As the name implies, the Data Analyst works to interpret data to get actionable insights for the company.
With a strong background in statistics and the ability to convert data from a raw form to a different format (data munging), the Data Analyst collects, processes and applies statistical algorithms to structured data.
Possessing a “figure-it-out” attitude, as Theuwissen describes it, a Data Analyst runs queries guided by questions from the company’s decision-makers. The ideal person for this role should also have a keen sense of programming, machine learning and data visualization to effectively share the found insights in a clear manner.
A Data Scientist’s mission is similar to that of a Data Analyst’s: find actionable insights that are key to a company’s growth and decision-making.
However, a Data Scientist role is needed when a company’s data volume and velocity exceeds a certain level that requires more robust skills to sort through.
We talked to Filtered’s head of content and science, Dr. Chris Littlewood, and he said,
The way I’ve heard it described usefully is that if you need to look for a needle in a bucket of hay, you sort through the hay.
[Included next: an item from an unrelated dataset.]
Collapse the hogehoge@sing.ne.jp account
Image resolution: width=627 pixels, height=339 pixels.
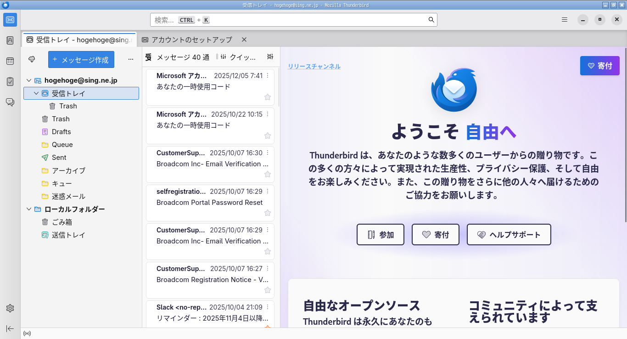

If you need to find a needle in a field of haystacks, you’re best off using a very powerful magnet to pull out the needle.
So instead of finding key information by analyzing structured data, a Data Scientist wades through a rolling sea of unstructured data (big data) to identify questions and pull out critical information. The person then cleanses the data for proper analysis and creates new algorithms to run queries that relate data from disparate sources.
On top of these skills, a Data Scientist also needs strong storytelling and visualization skills to share insights with peers across the company.
Although each role has different objectives and processes for working with data, the skillsets required for these positions, many times, overlap. An example of this is the software languages each role should be familiar with.
When it comes down to it, a data science initiative is more than just using someone with highly technical skills to spot a pattern in a data set. There are many moving components to manage to effectively collect the data, make it accessible and gain key insights for the company.
Keep in mind that not every organization needs to have every type of data professional on a team. But it’s good to know the difference so you can choose the right person.